Suspected Iran-linked hackers’ Telegram account blocked after ransom demand

The Black Shadow hacking group, which in recent days has been leaking personal information from Israeli websites, had its Telegram messaging app channels removed on Sunday.

The suspected Iran-linked group’s main Telegram channel for communicating messages, as well as a separate channel for releasing data, were both unavailable on Sunday afternoon, just hours after it had demanded a new ransom payment of $1 million in digital currency to stop the leak.

There was no immediate comment from Telegram on the removal. Previously, controversial channels, such as one belonging to the Gaza-based Hamas terror group, were temporarily removed likely due to mass reporting on the group by the app’s users. However, the messaging service has previously denied that mass reports can remove channels.

The hacking group on Sunday morning said in a statement, released through the now-removed channel, that it was “looking for money” and would not leak further information if the ransom was paid within 48 hours.

The group said the database of the Atraf website, a geo-located dating service and nightlife index, whose app and website are popular in the Israeli LGBT community, contained information on some one million people.

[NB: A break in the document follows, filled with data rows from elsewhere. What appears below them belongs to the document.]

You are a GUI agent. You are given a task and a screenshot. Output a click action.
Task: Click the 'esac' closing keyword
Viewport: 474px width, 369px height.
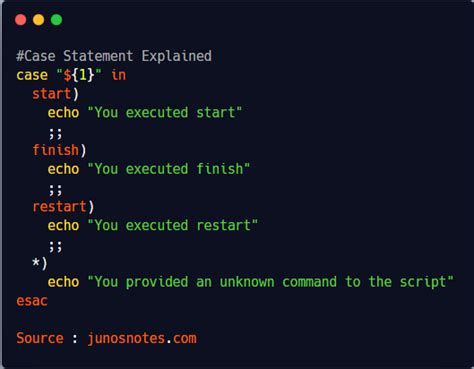[32, 301]
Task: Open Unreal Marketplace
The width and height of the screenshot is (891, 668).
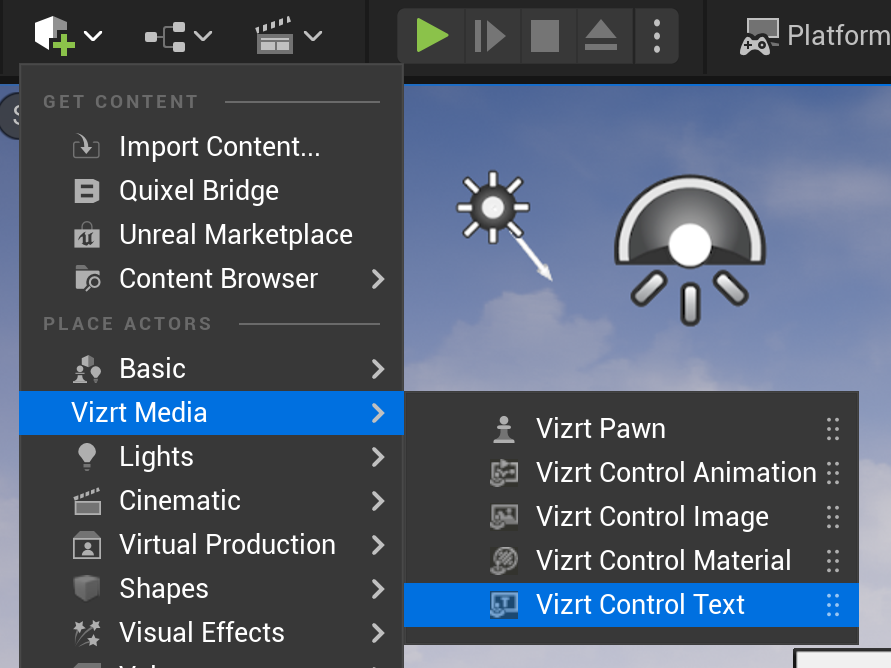Action: click(x=235, y=235)
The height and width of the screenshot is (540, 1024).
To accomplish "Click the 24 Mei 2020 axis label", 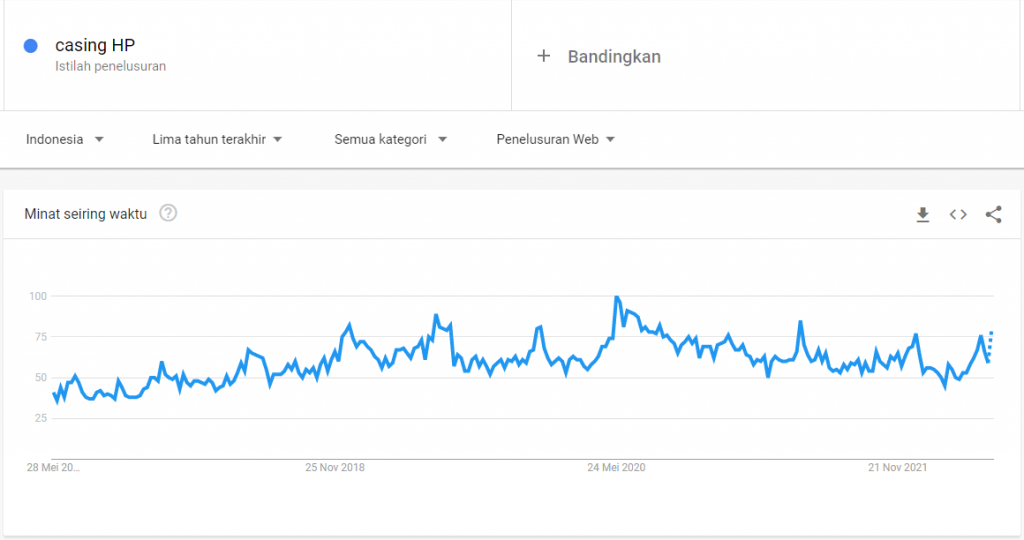I will click(x=618, y=467).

“If we have $1 million in our [digital] wallet in the next 48 hours, we will not leak this information and also we will not sell it to anybody. This is the best thing we can do,” the hacking group said, noting that it was in possession of users’ chat content, as well as event ticket and purchasing information.

A person speaks on their phone during an annual Gay Pride Parade in Jerusalem, on June 3, 2021. (Olivier Fitoussi/ Flash90)

Later on Sunday, using a backup channel after its main accounts were removed, the hacking group threatened to release data on fifty “famous” Israelis who had been using the online dating service.

“Atraf’s team did not contact us for any deal’s yet so we collected 50 famous israeli that were surfing and we leak their video’s to access the private group,” the Black Shadow group published, demanding $500 for access to the data.

The hackers said that they had not been contacted by anybody in the Israeli government or Cyberserve, the Israeli internet hosting company they breached on Friday, taking down several of its sites, including Atraf.

The hackers said the lack of contact showed it was “obvious [the hack] is not an important problem for them.”

The names of some Atraf users and their locations have already been posted online, as well as the HIV status that some users had put on their profiles.

The Israel AIDS task force told the Walla news site in a statement that they were deeply concerned by the news.

“The thought that a person’s HIV positive status can be revealed not by their choice worries us very much,” the task force said.

“For many people, this is sensitive information, that, if exposed, could raise concerns and cause anxiety,” the organization said, calling on the public not to further disseminate any personal information revealed in the leak.

The data leak has also worried those who have not publicly disclosed their sexual orientation or gender identification.

One person, named only as “A,” told Walla that it would “destroy” them if intimate information and photos were to leak online.

“Ever since I heard about this hack, I can’t stop thinking about it. I have intimate pictures and sexual correspondence on there, and it would destroy me if they ever reached my family,” they said. “I surf the site and buy party tickets from there also, so as well as the disturbing part about being [outed], there is also the matter of my credit card and identity details. It’s just scary.”

The hackers said the information leaked online so far represented just 1 percent of the data acquired in the breach.

Illustrative. Hacking, hackers, ransomware, and a cybersecurity attack. (solarseven; iStock by Getty Images)

The cyberattack also hit websites, including of Israeli public transportation companies Dan and Kavim, a children’s museum and public radio online blog, with the sites still available to users by midday Sunday. The attack also targeted the tourism company Pegasus, and Doctor Ticket, a service that could have sensitive medical data, according to Hebrew media.

Black Shadow claimed responsibility for the attack and published what it said was client data, including the names, email addresses, and phone numbers of Kavim clients, on the Telegram messaging app.

Hours later, the group said it had not been contacted by authorities or Cyberserve, so it released another trove of information, including what it said was data pertaining to clients of the Dan transportation company and a travel agency.

Israeli media said Black Shadow is a group of Iran-linked hackers who use cyberattacks for criminal ends.

The group breached Israel’s Shirbit insurance firm in December last year, stealing data. It demanded a $1 million ransom and began leaking the information when the firm refused to pay.

The new attack comes after an unprecedented, unclaimed cyberattack wrought havoc on Iran’s gas distribution system this week, which Tehran officials have blamed on Israel and the United States.

Iran and Israel have been engaged in a so-called “shadow war,” including several reported attacks on Israeli and Iranian ships that the two have blamed on each other, as well as cyberattacks.

In 2010, the Stuxnet virus — believed to have been engineered by Israel and its ally the US — infected Iran’s nuclear program, causing a series of breakdowns in centrifuges used to enrich uranium.